# Text-to-Image AI Service in Google Colab

This notebook sets up and runs a text-to-image generation service using Stable Diffusion with TensorFlow and KerasCV.

## Requirements
- Enable GPU runtime: Runtime → Change runtime type → Hardware accelerator → GPU
- High-RAM runtime recommended for better performance

## Features
- 🎨 Stable Diffusion image generation
- 🚀 FastAPI REST API
- 🌐 Public URL via ngrok
- 📱 Interactive web interface

## Step 1: Check GPU and Setup Environment

In [None]:
# Check GPU availability
!nvidia-smi

# Check Python version
import sys
print(f"Python version: {sys.version}")

# Set up environment variables
import os
os.environ['TF_CPP_MIN_LOG_LEVEL'] = '2'
os.environ['COLAB_GPU'] = '1'

print("✅ Environment check complete")

## Step 2: Install Dependencies

In [None]:
# Install system dependencies
!apt-get update -qq
!apt-get install -y -qq libgl1-mesa-glx libglib2.0-0 libsm6 libxext6 libxrender-dev libgomp1

print("✅ System dependencies installed")

In [None]:
# Install Python dependencies
!pip install -q tensorflow>=2.15.0
!pip install -q keras-cv>=0.6.0
!pip install -q fastapi>=0.104.0
!pip install -q uvicorn[standard]>=0.24.0
!pip install -q python-multipart>=0.0.6
!pip install -q pillow>=10.0.0
!pip install -q pydantic>=2.5.0
!pip install -q pydantic-settings>=2.1.0
!pip install -q python-dotenv>=1.0.0
!pip install -q structlog>=23.2.0
!pip install -q nest-asyncio
!pip install -q pyngrok

print("✅ Python dependencies installed")

## Step 3: Setup Authentication for ngrok (Optional but Recommended)

In [None]:
# Set up ngrok authentication (optional but recommended for stable URLs)
# Get your auth token from: https://dashboard.ngrok.com/get-started/your-authtoken

from pyngrok import ngrok, conf

# Uncomment and add your ngrok auth token for better reliability:
# ngrok.set_auth_token("YOUR_NGROK_AUTH_TOKEN_HERE")

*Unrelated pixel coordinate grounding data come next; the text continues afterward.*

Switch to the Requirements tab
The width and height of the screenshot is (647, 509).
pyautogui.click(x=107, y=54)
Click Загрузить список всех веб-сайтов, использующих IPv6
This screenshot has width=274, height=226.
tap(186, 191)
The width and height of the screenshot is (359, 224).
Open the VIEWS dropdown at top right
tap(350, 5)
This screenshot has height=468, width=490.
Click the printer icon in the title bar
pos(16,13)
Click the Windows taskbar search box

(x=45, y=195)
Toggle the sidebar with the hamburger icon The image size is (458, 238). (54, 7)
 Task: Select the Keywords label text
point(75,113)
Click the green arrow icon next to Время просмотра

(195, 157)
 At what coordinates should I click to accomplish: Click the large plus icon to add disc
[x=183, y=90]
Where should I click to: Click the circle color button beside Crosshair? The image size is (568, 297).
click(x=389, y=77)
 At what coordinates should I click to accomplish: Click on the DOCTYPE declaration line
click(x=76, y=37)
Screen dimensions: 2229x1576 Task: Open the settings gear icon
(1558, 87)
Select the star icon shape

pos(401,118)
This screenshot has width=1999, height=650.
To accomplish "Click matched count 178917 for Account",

print("✅ ngrok configured (add auth token for better reliability)")

## Step 4: Create and Run the Text-to-Image Service

In [None]:
import os
import time
import asyncio
import nest_asyncio
from typing import Optional, List
import tensorflow as tf
import keras_cv
import numpy as np
from PIL import Image
import io
import base64
from fastapi import FastAPI, HTTPException
from pydantic import BaseModel, Field
import uvicorn
from pyngrok import ngrok
import threading

# Enable nested asyncio for Colab
nest_asyncio.apply()

print("✅ Imports complete")

In [None]:
# Configure TensorFlow for Colab
def setup_tensorflow():
    """Configure TensorFlow for Colab environment."""
    gpus = tf.config.experimental.list_physical_devices("GPU")
    if gpus:
        try:
            for gpu in gpus:
                tf.config.experimental.set_memory_growth(gpu, True)
            tf.keras.mixed_precision.set_global_policy("mixed_float16")
            print(f"✅ Configured {len(gpus)} GPU(s) with mixed precision")
        except RuntimeError as e:
            print(f"⚠️ GPU setup error: {e}")
    else:
        print("⚠️ No GPU detected, using CPU (will be slow)")
    return len(gpus) > 0

gpu_available = setup_tensorflow()

In [None]:
# Define API models
class ImageRequest(BaseModel):
    prompt: str = Field(..., min_length=1, max_length=500, description="Text description of the image")
    num_steps: int = Field(25, ge=10, le=50, description="Number of diffusion steps (lower = faster)")
    guidance_scale: float = Field(7.5, ge=1.0, le=15.0, description="How closely to follow the prompt")
    seed: Optional[int] = Field(None, ge=0, description="Random seed for reproducible results")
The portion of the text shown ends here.